**Problem description:** The full set of lines below has to be written out again exactly.

Pixel coordinate grounding data:
============

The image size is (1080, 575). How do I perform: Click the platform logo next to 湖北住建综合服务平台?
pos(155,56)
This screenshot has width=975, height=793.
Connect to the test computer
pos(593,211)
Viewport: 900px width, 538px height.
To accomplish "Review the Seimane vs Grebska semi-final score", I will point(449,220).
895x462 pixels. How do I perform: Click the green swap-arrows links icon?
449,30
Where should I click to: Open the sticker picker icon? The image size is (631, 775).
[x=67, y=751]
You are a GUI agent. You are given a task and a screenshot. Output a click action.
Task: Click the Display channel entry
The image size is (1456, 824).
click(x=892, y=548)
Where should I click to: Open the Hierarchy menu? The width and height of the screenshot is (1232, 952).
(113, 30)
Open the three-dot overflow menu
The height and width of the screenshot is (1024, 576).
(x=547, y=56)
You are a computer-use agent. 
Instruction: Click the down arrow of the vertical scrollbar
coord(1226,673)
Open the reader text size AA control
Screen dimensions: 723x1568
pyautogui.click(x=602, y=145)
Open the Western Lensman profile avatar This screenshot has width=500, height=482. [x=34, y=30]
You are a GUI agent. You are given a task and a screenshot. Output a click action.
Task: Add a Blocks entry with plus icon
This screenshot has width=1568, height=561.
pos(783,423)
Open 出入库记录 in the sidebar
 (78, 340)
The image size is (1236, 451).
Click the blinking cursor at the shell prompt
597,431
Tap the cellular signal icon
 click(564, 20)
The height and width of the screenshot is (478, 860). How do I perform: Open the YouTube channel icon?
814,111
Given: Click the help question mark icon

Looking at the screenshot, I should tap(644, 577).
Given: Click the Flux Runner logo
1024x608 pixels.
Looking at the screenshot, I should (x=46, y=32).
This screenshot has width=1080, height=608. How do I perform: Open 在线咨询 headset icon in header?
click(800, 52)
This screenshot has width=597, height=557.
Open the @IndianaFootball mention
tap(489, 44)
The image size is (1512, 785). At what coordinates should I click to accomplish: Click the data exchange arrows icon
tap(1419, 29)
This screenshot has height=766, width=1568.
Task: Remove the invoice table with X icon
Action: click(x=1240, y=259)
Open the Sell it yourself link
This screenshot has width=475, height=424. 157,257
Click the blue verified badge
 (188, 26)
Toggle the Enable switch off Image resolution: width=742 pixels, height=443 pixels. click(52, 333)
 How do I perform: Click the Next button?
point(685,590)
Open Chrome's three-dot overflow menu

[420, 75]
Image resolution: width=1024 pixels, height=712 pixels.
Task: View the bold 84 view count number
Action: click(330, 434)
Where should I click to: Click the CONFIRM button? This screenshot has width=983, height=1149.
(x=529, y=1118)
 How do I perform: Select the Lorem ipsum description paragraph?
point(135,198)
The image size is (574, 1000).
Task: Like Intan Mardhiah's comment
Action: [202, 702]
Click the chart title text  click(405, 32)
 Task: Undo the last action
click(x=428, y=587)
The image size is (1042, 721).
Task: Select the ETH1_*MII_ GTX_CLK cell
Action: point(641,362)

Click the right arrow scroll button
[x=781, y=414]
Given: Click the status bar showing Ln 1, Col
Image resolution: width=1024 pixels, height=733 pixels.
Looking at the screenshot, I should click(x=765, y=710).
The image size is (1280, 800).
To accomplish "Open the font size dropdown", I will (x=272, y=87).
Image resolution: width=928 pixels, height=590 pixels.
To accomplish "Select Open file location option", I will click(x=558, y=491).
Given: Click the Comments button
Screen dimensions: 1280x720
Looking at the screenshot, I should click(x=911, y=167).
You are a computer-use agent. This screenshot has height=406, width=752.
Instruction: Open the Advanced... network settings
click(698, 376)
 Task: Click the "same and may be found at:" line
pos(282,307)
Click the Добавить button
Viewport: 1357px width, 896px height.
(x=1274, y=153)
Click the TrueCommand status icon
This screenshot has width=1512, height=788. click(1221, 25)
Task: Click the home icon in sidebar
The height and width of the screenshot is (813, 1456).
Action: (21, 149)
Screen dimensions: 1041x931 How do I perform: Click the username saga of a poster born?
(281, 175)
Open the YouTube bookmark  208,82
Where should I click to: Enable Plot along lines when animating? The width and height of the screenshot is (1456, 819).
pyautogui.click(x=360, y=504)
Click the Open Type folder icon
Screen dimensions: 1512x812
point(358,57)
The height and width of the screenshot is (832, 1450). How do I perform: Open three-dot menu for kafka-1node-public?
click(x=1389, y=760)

============

**Output for this exercise:**
The image size is (1080, 575). How do I perform: Click the platform logo next to 湖北住建综合服务平台?
pos(155,56)
This screenshot has width=975, height=793.
Connect to the test computer
pos(593,211)
Viewport: 900px width, 538px height.
To accomplish "Review the Seimane vs Grebska semi-final score", I will point(449,220).
895x462 pixels. How do I perform: Click the green swap-arrows links icon?
449,30
Where should I click to: Open the sticker picker icon? The image size is (631, 775).
[x=67, y=751]
You are a GUI agent. You are given a task and a screenshot. Output a click action.
Task: Click the Display channel entry
The image size is (1456, 824).
click(x=892, y=548)
Where should I click to: Open the Hierarchy menu? The width and height of the screenshot is (1232, 952).
(113, 30)
Open the three-dot overflow menu
The height and width of the screenshot is (1024, 576).
(x=547, y=56)
You are a computer-use agent. 
Instruction: Click the down arrow of the vertical scrollbar
coord(1226,673)
Open the reader text size AA control
Screen dimensions: 723x1568
pyautogui.click(x=602, y=145)
Open the Western Lensman profile avatar This screenshot has width=500, height=482. [x=34, y=30]
You are a GUI agent. You are given a task and a screenshot. Output a click action.
Task: Add a Blocks entry with plus icon
This screenshot has width=1568, height=561.
pos(783,423)
Open 出入库记录 in the sidebar
 (78, 340)
The image size is (1236, 451).
Click the blinking cursor at the shell prompt
597,431
Tap the cellular signal icon
 click(564, 20)
The height and width of the screenshot is (478, 860). How do I perform: Open the YouTube channel icon?
814,111
Given: Click the help question mark icon

Looking at the screenshot, I should tap(644, 577).
Given: Click the Flux Runner logo
1024x608 pixels.
Looking at the screenshot, I should (x=46, y=32).
This screenshot has width=1080, height=608. How do I perform: Open 在线咨询 headset icon in header?
click(800, 52)
This screenshot has width=597, height=557.
Open the @IndianaFootball mention
tap(489, 44)
The image size is (1512, 785). At what coordinates should I click to accomplish: Click the data exchange arrows icon
tap(1419, 29)
This screenshot has height=766, width=1568.
Task: Remove the invoice table with X icon
Action: click(x=1240, y=259)
Open the Sell it yourself link
This screenshot has width=475, height=424. 157,257
Click the blue verified badge
 (188, 26)
Toggle the Enable switch off Image resolution: width=742 pixels, height=443 pixels. click(52, 333)
 How do I perform: Click the Next button?
point(685,590)
Open Chrome's three-dot overflow menu

[420, 75]
Image resolution: width=1024 pixels, height=712 pixels.
Task: View the bold 84 view count number
Action: click(330, 434)
Where should I click to: Click the CONFIRM button? This screenshot has width=983, height=1149.
(x=529, y=1118)
 How do I perform: Select the Lorem ipsum description paragraph?
point(135,198)
The image size is (574, 1000).
Task: Like Intan Mardhiah's comment
Action: [202, 702]
Click the chart title text  click(405, 32)
 Task: Undo the last action
click(x=428, y=587)
The image size is (1042, 721).
Task: Select the ETH1_*MII_ GTX_CLK cell
Action: point(641,362)

Click the right arrow scroll button
[x=781, y=414]
Given: Click the status bar showing Ln 1, Col
Image resolution: width=1024 pixels, height=733 pixels.
Looking at the screenshot, I should click(x=765, y=710).
The image size is (1280, 800).
To accomplish "Open the font size dropdown", I will (x=272, y=87).
Image resolution: width=928 pixels, height=590 pixels.
To accomplish "Select Open file location option", I will click(x=558, y=491).
Given: Click the Comments button
Screen dimensions: 1280x720
Looking at the screenshot, I should click(x=911, y=167).
You are a computer-use agent. This screenshot has height=406, width=752.
Instruction: Open the Advanced... network settings
click(698, 376)
 Task: Click the "same and may be found at:" line
pos(282,307)
Click the Добавить button
Viewport: 1357px width, 896px height.
(x=1274, y=153)
Click the TrueCommand status icon
This screenshot has width=1512, height=788. click(1221, 25)
Task: Click the home icon in sidebar
The height and width of the screenshot is (813, 1456).
Action: (21, 149)
Screen dimensions: 1041x931 How do I perform: Click the username saga of a poster born?
(281, 175)
Open the YouTube bookmark  208,82
Where should I click to: Enable Plot along lines when animating? The width and height of the screenshot is (1456, 819).
pyautogui.click(x=360, y=504)
Click the Open Type folder icon
Screen dimensions: 1512x812
point(358,57)
The height and width of the screenshot is (832, 1450). How do I perform: Open three-dot menu for kafka-1node-public?
click(x=1389, y=760)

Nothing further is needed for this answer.